PAINTED TRILLIUM. Throughout its range the Painted Trillium often takes the place of the large White Wakerobin in the May woods. It delights in moist shady situations, where in many regions it is found in great abundance. It is a very bright blossom and one of the most conspicuous of the spring wild flowers. The white petals stand out from the background of green leaves and are made more striking by the blotches of brilliant crimson painted in a large V-shaped spot at the base of each petal. No other flower in its situation is so likely to catch the eye of the stroller through the woods. In New England it is one of the most characteristic of the May wild flowers, although in some regions it is rare or only locally abundant. It is also found in the north from Nova Scotia to Wisconsin and in the south from Georgia to Missouri,—a wide range, but one in which the species is by no means generally distributed. During much botanizing in Michigan and Ohio I never saw the flower.

BIRTHROOT. The Birthroot or Ill-scented Trillium, which is often called the Purple Trillium, resembles the Large-flowered Trillium in its leaves and flower-stalks but differs strikingly in the blossom, which is flat and shallow like that of the Painted Trillium. In the Northeastern States the petals are generally of a deep maroon color, often becoming redder as they wither, but in Ohio the petals are commonly white. This variation is a remarkable one; were it not for the gradations to be found between the two colors the plants bearing each would be likely to be considered as a distinct species.
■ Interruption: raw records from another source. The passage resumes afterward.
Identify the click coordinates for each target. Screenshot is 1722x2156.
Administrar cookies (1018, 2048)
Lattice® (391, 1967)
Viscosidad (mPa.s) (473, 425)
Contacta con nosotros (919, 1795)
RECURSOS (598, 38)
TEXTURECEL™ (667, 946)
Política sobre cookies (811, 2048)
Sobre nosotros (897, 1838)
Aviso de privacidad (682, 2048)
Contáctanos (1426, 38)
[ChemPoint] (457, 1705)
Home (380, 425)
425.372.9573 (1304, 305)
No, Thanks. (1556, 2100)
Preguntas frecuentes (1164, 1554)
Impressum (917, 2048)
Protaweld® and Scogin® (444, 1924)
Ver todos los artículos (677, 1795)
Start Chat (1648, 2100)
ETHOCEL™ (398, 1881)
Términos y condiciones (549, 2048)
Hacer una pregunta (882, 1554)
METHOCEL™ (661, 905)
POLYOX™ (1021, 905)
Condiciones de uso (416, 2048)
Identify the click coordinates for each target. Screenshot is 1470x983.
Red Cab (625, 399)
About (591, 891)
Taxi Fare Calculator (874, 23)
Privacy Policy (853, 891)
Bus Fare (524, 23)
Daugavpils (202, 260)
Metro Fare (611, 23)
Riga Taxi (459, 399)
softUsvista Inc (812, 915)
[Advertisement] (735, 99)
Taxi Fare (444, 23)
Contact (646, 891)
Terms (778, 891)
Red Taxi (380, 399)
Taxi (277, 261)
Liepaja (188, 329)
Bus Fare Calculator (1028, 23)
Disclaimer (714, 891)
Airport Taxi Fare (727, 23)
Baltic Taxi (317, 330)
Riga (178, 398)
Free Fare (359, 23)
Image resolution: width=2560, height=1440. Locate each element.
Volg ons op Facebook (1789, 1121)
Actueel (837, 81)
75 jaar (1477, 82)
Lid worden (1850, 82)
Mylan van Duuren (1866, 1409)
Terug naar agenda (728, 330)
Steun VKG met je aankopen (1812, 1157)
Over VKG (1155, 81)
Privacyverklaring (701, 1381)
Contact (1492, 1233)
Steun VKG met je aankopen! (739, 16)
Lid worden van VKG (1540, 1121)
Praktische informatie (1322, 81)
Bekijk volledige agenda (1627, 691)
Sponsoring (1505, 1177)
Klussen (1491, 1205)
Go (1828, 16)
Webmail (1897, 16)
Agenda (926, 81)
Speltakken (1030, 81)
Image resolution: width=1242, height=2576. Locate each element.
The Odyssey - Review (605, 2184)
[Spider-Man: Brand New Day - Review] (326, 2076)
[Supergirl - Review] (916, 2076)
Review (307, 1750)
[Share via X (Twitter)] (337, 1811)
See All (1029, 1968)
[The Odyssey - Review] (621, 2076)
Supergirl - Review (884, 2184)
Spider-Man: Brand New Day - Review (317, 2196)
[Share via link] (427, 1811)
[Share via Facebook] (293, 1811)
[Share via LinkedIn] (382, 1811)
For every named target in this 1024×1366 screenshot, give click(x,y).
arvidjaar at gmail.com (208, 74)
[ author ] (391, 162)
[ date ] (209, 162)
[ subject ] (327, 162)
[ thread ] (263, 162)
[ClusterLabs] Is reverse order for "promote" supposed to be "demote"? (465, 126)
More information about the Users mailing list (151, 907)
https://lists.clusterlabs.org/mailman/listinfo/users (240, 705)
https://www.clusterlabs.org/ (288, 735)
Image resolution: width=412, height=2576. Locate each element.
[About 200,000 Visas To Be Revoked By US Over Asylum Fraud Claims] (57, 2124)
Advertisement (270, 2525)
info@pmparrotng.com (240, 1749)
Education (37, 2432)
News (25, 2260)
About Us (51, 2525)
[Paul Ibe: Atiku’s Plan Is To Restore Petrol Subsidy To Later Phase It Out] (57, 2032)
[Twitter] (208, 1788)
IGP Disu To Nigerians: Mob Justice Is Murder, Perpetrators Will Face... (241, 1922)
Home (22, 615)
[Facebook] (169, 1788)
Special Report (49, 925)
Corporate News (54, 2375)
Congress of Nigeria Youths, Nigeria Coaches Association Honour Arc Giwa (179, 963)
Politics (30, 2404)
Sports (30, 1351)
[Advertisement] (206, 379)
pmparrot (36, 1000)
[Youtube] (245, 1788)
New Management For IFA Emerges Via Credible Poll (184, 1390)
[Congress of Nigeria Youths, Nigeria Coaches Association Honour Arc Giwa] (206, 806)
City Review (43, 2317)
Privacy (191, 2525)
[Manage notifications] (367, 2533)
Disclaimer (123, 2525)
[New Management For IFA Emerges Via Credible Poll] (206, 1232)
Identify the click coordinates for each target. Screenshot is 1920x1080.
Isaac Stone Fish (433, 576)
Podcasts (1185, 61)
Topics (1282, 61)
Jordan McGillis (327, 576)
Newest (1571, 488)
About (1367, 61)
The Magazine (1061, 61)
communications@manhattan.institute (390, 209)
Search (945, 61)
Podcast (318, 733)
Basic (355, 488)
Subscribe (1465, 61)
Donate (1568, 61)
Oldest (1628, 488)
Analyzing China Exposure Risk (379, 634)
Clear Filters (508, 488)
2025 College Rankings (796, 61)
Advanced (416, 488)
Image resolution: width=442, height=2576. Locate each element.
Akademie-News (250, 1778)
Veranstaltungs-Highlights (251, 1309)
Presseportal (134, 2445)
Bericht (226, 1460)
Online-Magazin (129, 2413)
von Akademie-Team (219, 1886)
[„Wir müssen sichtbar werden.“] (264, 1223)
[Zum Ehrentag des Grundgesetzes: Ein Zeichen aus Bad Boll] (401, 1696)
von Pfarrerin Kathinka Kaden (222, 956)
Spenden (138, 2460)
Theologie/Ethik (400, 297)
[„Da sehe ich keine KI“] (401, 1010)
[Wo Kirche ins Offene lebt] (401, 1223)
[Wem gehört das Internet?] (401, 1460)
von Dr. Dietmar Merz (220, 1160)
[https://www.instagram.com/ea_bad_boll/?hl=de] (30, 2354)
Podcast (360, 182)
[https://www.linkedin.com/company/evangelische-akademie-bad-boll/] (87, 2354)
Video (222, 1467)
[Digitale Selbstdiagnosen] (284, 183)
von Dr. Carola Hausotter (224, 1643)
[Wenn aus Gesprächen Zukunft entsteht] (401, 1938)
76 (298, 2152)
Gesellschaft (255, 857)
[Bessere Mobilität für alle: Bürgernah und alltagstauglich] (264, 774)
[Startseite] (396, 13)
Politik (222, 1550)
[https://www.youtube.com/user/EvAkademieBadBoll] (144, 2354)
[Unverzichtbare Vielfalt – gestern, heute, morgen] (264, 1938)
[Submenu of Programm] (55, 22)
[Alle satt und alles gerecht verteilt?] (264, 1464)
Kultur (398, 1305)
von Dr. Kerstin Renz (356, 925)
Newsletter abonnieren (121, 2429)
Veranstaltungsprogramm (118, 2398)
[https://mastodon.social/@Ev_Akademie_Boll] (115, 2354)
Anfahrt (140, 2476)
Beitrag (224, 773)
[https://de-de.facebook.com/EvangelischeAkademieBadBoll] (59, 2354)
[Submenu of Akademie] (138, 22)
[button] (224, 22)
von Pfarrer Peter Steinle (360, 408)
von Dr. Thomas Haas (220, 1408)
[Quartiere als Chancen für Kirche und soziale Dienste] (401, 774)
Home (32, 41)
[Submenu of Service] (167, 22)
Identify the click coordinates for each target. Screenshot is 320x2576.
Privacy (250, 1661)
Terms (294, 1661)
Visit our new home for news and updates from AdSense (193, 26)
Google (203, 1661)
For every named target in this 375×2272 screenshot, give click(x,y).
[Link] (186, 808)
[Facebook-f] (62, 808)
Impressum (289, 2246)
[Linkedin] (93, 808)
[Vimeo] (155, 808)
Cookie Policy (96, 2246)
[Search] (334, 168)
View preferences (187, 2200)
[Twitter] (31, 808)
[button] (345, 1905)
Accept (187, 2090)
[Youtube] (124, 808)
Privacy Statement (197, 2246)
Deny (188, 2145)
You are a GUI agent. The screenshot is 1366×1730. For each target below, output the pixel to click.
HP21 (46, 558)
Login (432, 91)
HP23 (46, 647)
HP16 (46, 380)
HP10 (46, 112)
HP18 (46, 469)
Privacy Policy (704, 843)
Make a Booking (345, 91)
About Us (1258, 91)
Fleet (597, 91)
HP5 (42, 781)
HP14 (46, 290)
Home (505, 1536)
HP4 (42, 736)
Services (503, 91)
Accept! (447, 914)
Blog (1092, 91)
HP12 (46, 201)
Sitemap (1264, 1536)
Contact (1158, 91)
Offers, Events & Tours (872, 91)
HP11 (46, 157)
The reddish color and peculiar disagreeable odor are believed to be for the purpose of attracting bluebottle flies and similar insects, which feed upon the dull yellow pollen.

The Birthroot is a widely distributed species. In the north it is found from Nova Scotia to Manitoba and in the south from North Carolina to Missouri. It is common throughout New England, occurring in damp, rich woods.

The Sessile-flowered Trillium is one of the least attractive of the Wakerobins. As the name indicates, the flower has no stalk, springing directly from the bases of the leaves. The petals stand up nearly vertically and are of a purplish or greenish color. Notwithstanding its appearance the flower has a rather pleasant odor. In the east the species is not distributed very far north, being found from Pennsylvania to Florida and extending west to Minnesota and Mississippi.

The interesting Nodding Wakerobin is distributed in woods from Nova Scotia to Minnesota and south to Missouri and Georgia. It bears a somewhat general resemblance to the Ill-scented Wakerobin, with which it is sometimes confused and from which it may be known by the shorter flower-stalk, which turns down beneath the leaves and the white or pinkish petals, which are re-curved. The Prairie Wakerobin is a species in which the flower is sessile and the leaves have rather long petioles. It is found in a limited region in the Mississippi Valley.

One may often find in the older settled regions of the United States two familiar members of the Lily-of-the-Valley family which have escaped from cultivation. One of these is the common Asparagus of the garden, which is frequently found growing in waste places, where perhaps some seed has been dropped by a bird or carried in some other way, while in the vicinity of deserted homesteads it is not uncommon to find some Lilies-of-the-Valley bravely struggling to keep alive in a contest with the weeds and grass. Neither of the plants, however, are likely to be-come so abundant that we would generally recognize them as belonging to our wild flora.